Paper authored by Cristian Curaba, Denis D’Ambrosi, Alessandro Minisini, & Natalia Pérez-Campanero Antolín.
Apart Research’s newest benchmark - CryptoFormalEval - offers a systematic way to evaluate how well Large Language Models (LLMs) can identify vulnerabilities in cryptographic protocols.
By pairing LLMs with Tamarin, a specialized theorem prover, we have created an automated system that could transform how we approach protocol security verification. Read the full paper here.
Evaluating LLMs for Cryptographic Protocol Verification
In our increasingly connected world, cryptographic protocols form the backbone of digital security, ensuring the confidentiality and integrity of our systems of communications, from SSH securing internet communications to OAuth enabling passwordless authentication.
At Apart Research, we developed CryptoFormalEval: a benchmark aimed at assessing the capability of LLMs and to detect and analyze vulnerabilities they may have.
The Importance of Rigorous Verification
Cryptographic protocols are the practical instruments that protect our digital exchanges. Yet, the rush to deploy these protocols can sometimes outpace the necessary comprehensive verification, leaving potential security gaps.
While formal verification methods exist, they are typically manual, expert-driven, and not scalable—challenges that CryptoFormalEval seeks to address by leveraging the potential of LLMs.

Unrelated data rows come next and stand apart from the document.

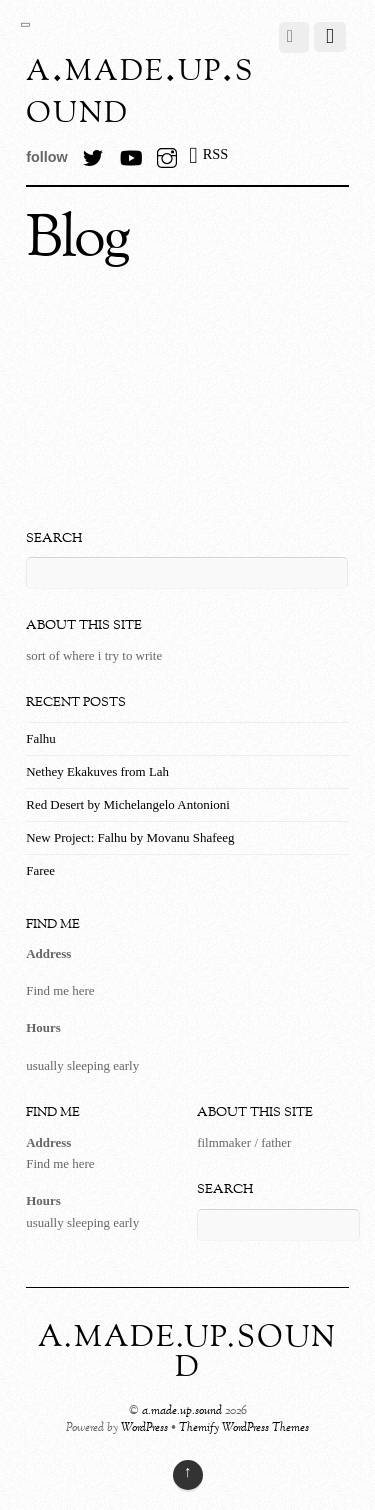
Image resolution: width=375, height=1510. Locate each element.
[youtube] (130, 154)
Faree (40, 870)
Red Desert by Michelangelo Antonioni (128, 804)
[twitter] (93, 154)
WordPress (144, 1428)
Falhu (41, 738)
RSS (216, 154)
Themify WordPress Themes (244, 1428)
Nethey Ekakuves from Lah (97, 771)
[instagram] (167, 154)
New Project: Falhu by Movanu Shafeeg (130, 837)
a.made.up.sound (182, 1411)
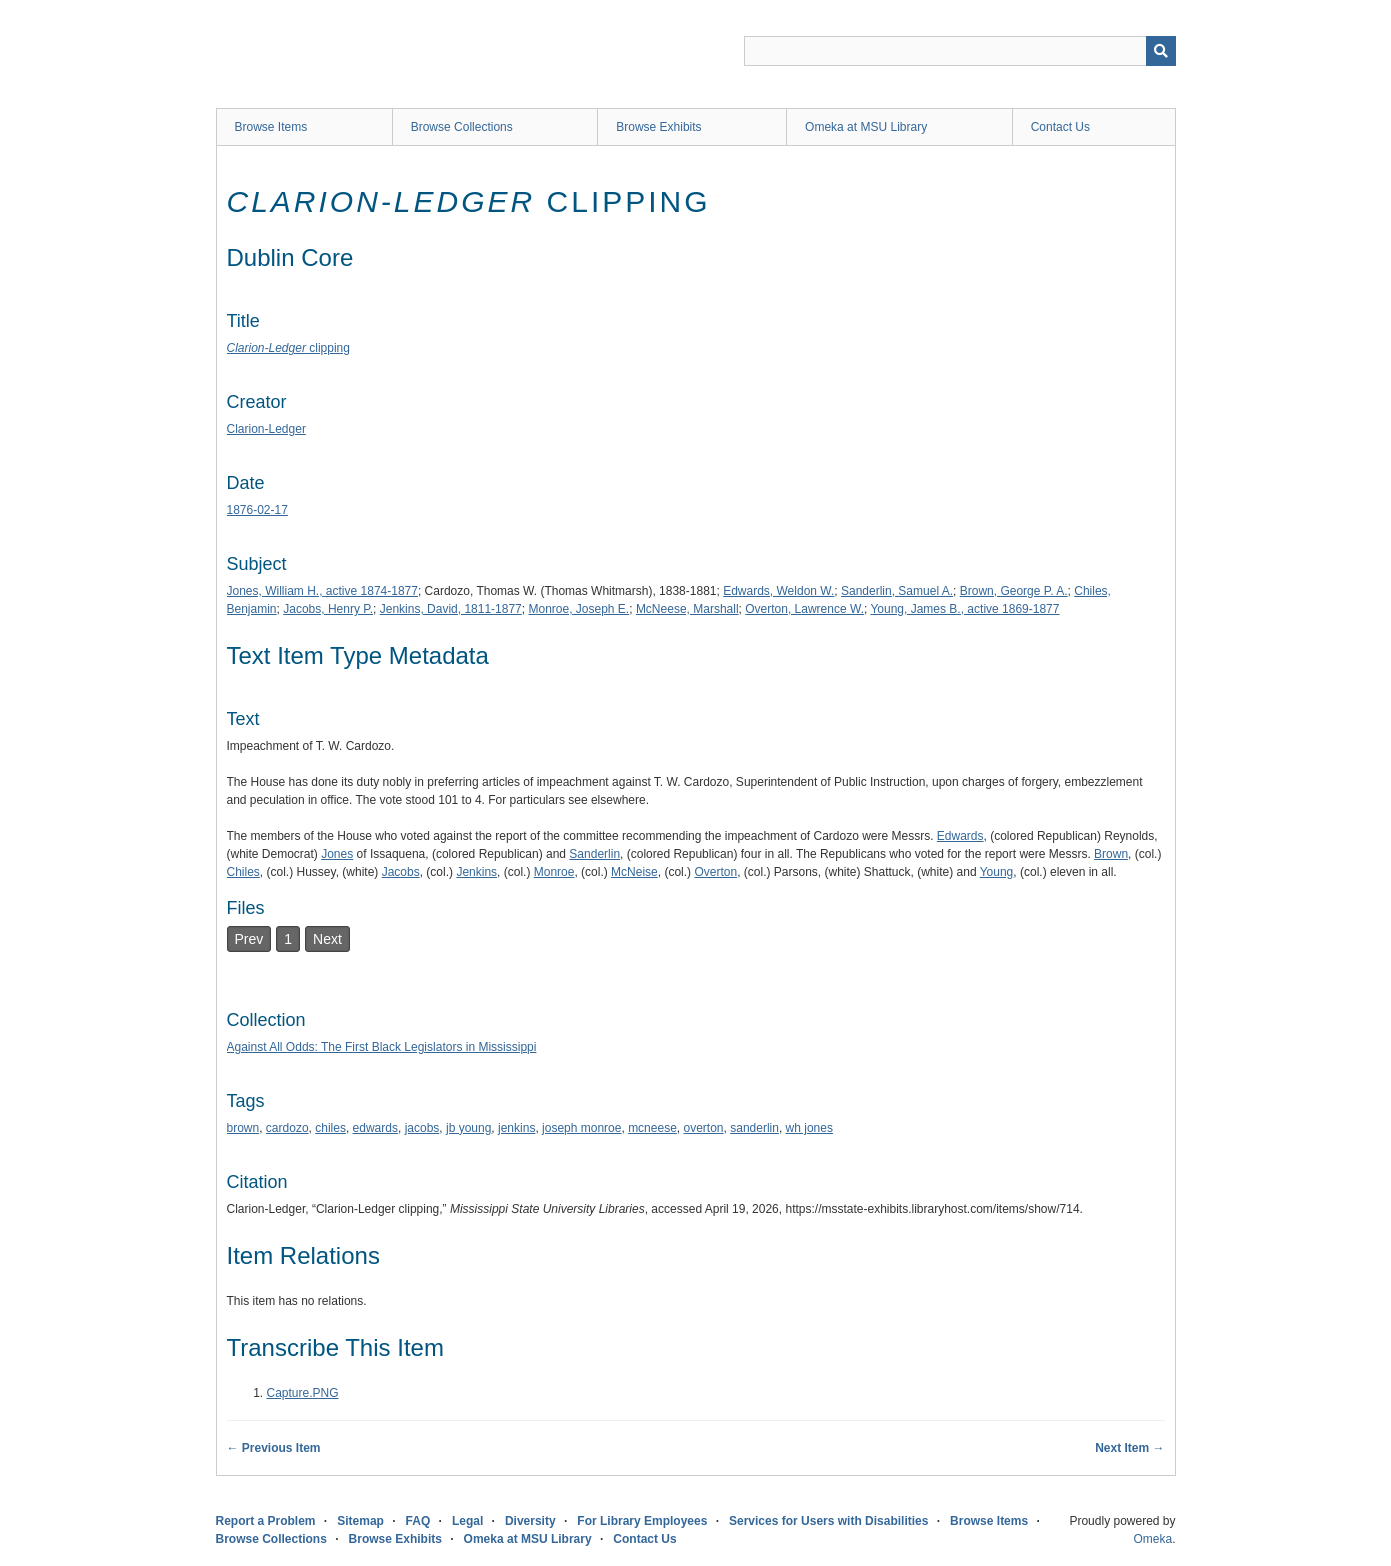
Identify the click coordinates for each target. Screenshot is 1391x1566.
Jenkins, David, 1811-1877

This benchmark encapsulates the verification process into a structured pipeline, mirroring the approach taken by security researchers. LLMs are then tasked with formalizing protocol specifications and uncovering security breaches using Tamarin.
This process not only tests the LLMs' comprehension of complex protocol logic, but also their ability to interact with formal verification tools - a crucial step towards automating this aspect of cybersecurity.
Findings
Our initial experiments with various LLMs, including GPT-4o and Claude variants. Anthropic's Claude 3 Opus and Claude 3.5 Sonnet, for example, demonstrate a strong capacity for handling the intricacies of cryptographic protocol specifications.
Interestingly, OpenAI's o1-preview model demonstrated an impressive theoretical grasp of protocol security but struggled with implementing this understanding within Tamarin's framework.
These results paint a nuanced picture of current AI capabilities in security analysis. While no model achieved perfect scores - highlighting the complexity of the task - they showed promising abilities that could be built upon. The benchmark exposed common challenges, such as difficulties with complex syntax and formal verification concepts, providing valuable insights for future development.
The Future of Security Analysis
CryptoFormalEval opens up possibilities for the future of security analysis. As we refine this benchmark, we anticipate advancements across various facets. The protocol dataset will grow, offering a broader array of test scenarios.
AI agent architectures might evolve, too, becoming more proficient at managing formal verification tasks. We may witness the emergence of hybrid methodologies that utilize both the strengths of LLMs with conventional verification techniques.
These advancements could lead to more efficient and reliable security analysis tools, potentially transforming how we approach protocol verification. Helping us understand and assess potential risks as AI capabilities in cybersecurity continue to advance.
Concluding Thoughts
CryptoFormalEval could be a first step toward more automated, reliable security analysis.
As our reliance on cryptographic protocols for digital security intensifies, tools like these becomes ever more critical. They not only help us understand current AI capabilities but also point the way toward more secure digital systems.
The challenge now lies in building upon these foundations, refining our approaches, and working toward AI systems that can ensure the security of our digital infrastructure.